Half-Reaction Method

The half-reaction method is a systematic approach for balancing redox reactions. This method involves breaking down a complex redox reaction into two simpler half-reactions: one for oxidation and one for reduction. By focusing on each half-reaction separately, balancing becomes more manageable. Each half-reaction is balanced for mass and charge independently by adding electrons, water molecules, and hydrogen ions as necessary, particularly in an acidic solution.

Once the individual half-reactions are balanced, they are then recombined to form the balanced overall equation. Ensuring that the number of electrons lost in oxidation equals the number of electrons gained in reduction is key to maintaining the balance.

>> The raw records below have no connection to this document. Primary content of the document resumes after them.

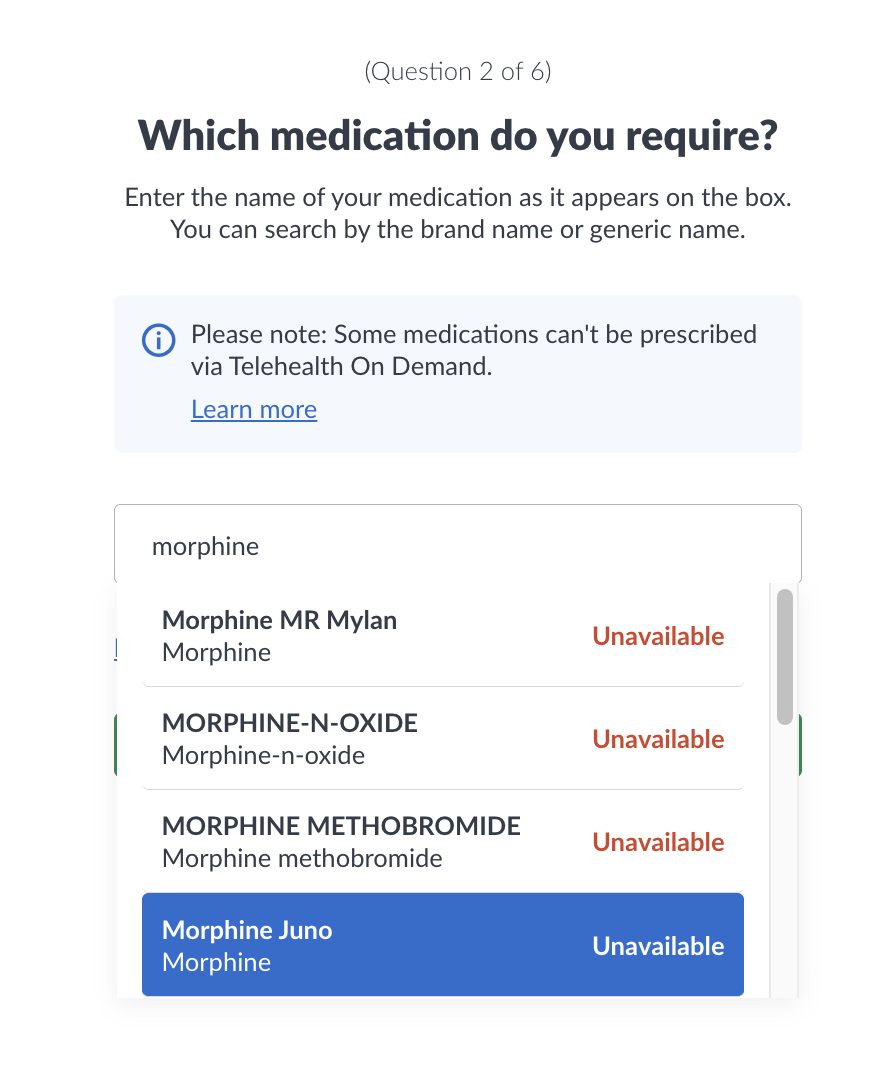This screenshot has width=884, height=1068.
Task: Click the search field containing "morphine"
Action: click(x=457, y=545)
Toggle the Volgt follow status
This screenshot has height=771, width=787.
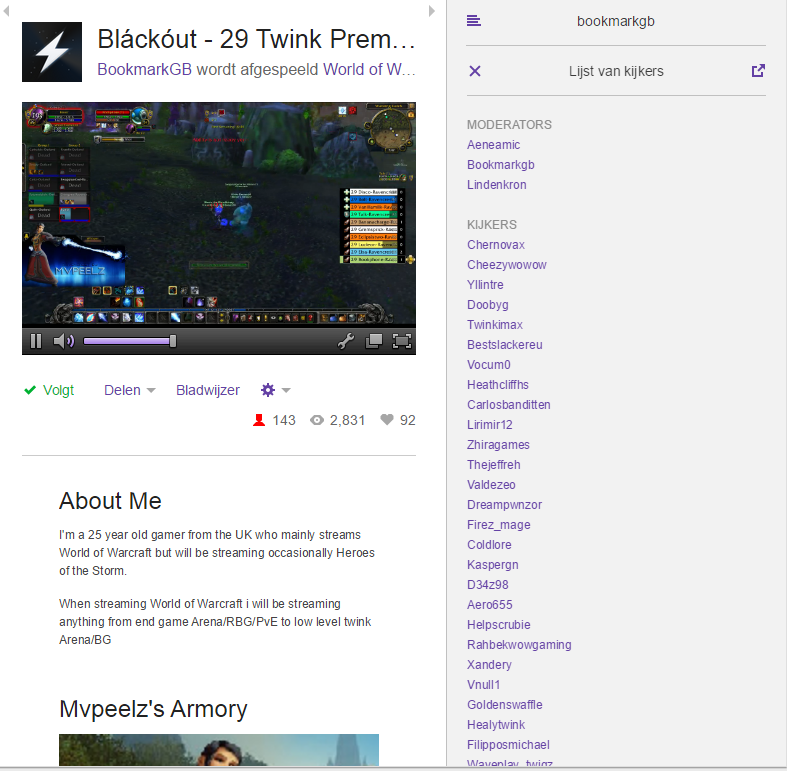point(49,390)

Additional adjustments may be needed if multiple half-reactions are involved to equalize electron transfer between them.

Oxidation State

The oxidation state, also known as oxidation number, is a concept that helps in understanding the electron transfer processes in redox reactions. It is a measure of the degree of oxidation of an atom in a substance. Oxidation state can be thought of as the hypothetical charge that an atom would have if all its bonds to atoms of different elements were completely ionic. Oxidation states are essential for balancing redox reactions because they allow us to determine which atoms are oxidized and which are reduced.

Changes in oxidation state through a reaction indicate the loss or gain of electrons by different elements. For instance, an increase in oxidation state signifies oxidation while a decrease points to reduction. By following the changes in oxidation states, you can effectively apply the half-reaction method to balance equations. Moreover, they play a crucial role in identifying the species that must be balanced for charge using electrons during the balancing process.

Stoichiometry

Stoichiometry is the area of chemistry that pertains to the relative quantities of reactants and products in chemical reactions. It is based on the conservation of mass and the principle that each element must have the same number of atoms on both sides of a chemical equation. Stoichiometry involves calculations that use the relationships between reactants and products in a balanced chemical equation.

In the context of redox reactions, stoichiometry is crucial because it requires the number of atoms and the charge to be balanced on both sides of the equation. This means that along with the species' changes in oxidation states, it's equally important to ensure that the physical quantities (the stoichiometric coefficients) of all reactants and products are accounted for. Correct stoichiometry is vital for preparing reactions in the lab, where precise amounts of substances are crucial, and in industry for scaling up reactions for manufacturing processes.